Transcribe the portion of the caregiving blog below from "Here is a link" up to and including "through the disease.".

**Text passage:**
···
Wednesday, July 31, 2013

Great Article!

Here is a link to a great article written by a woman who is suffering from dementia.  She is at the beginning stages and really details who it is feeling to progress through the disease.

http://www.azcentral.com/12news/news/articles/2012/01/21/20120121alzheimers-disease-early-onset.html

Saturday, July 27, 2013

I Got It!

I went to visit Dad this week and you may imagine how delighted I was when I arrived to see him: 1) sitting outside in the fresh air, sun, and flowers, and 2) wearing the little cowboy hat!  I was able to take a picture this time.




I never know quite what to think of the progression of Dad's disease.  I'll visit several times and he'll be sleeping and frail-looking and the caregivers will tell me he doesn't want to walk anymore, and I'll think that it can't be much longer before he shuffles off this mortal coil.  Then I will come over and he'll be sitting up with a little cowboy hat on, feeling kind of cranky with his arms crossed.  With this disease, who knows?  And that's probably one of the most difficult things about it - the unpredictability of it all.

I was able to speak with Greg the owner and asked him to share with me all the symptoms and behaviors that Dad was exhibiting, even the unpleasant ones, because it helped me gauge the progression of the illness.  I know what I see but hearing about the fact that Dad still gets angry a couple of times a week, hates showering and being managed, and wakes up agitated in the night lets me judge, with some accuracy, where he might be in his journey.  None of us can say with any certainty how exactly the disease will progress or how long it will last, and that makes me sad and frustrated.  I don't want to lose my dad, but I do hate to see him living like this.

Wednesday, July 24, 2013

Get Thee to a Website!

I've been thinking for a while now that it might be time to get myself a website. My blog was named for and begun in order to support my first book and in the end it took on a life of its own.  I am truly grateful for the support and attention the blog has received and I plan to continue blogging. 

The fact that I have now written a second book about caregiving, which I hope to publish in the next few months, plus the fact that I am involved now with different organizations, activities, and support groups, each with their own blogs or pages or whatever, made me think it might be wise to form one central location for everything I do.  Ladies and gentleman, I present to you, my new website!  www.joyincaregiving.org

I have long used my blog as an informal website, loading it with a lot of great links, resources, and information.  I have transferred all of that info over to the website, and my plan is to pare down the blog so it's just a blog again, where I can share my thoughts and feelings about my dad, caregiving, and end of life.  All blog posts will be instantly linked and readable from the website, as well.  My blog will still be up and running as is for a while, but my hope is that the website will become the center of activity.
···
**Given records:**
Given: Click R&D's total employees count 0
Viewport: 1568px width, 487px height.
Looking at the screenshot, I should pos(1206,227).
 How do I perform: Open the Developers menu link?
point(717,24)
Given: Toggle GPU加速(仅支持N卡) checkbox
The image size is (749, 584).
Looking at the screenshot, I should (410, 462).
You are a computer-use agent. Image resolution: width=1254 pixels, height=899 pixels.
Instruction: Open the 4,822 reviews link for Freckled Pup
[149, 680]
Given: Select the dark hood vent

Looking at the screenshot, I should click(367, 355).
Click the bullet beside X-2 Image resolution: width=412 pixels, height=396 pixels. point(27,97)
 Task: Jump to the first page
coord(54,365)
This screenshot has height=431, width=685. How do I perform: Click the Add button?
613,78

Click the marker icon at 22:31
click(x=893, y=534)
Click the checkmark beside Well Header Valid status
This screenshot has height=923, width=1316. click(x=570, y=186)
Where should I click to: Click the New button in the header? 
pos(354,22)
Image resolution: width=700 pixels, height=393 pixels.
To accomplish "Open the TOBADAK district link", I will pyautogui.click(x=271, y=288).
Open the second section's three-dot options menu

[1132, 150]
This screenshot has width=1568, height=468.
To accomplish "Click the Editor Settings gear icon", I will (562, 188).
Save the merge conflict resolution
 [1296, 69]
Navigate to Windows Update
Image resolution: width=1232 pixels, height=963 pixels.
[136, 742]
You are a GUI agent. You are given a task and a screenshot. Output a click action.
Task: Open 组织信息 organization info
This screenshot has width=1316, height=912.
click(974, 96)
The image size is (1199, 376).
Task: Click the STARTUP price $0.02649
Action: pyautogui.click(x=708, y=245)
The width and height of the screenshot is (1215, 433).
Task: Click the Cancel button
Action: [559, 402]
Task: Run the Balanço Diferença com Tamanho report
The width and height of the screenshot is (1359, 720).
···
**Task response:**
Here is a link to a great article written by a woman who is suffering from dementia.  She is at the beginning stages and really details who it is feeling to progress through the disease.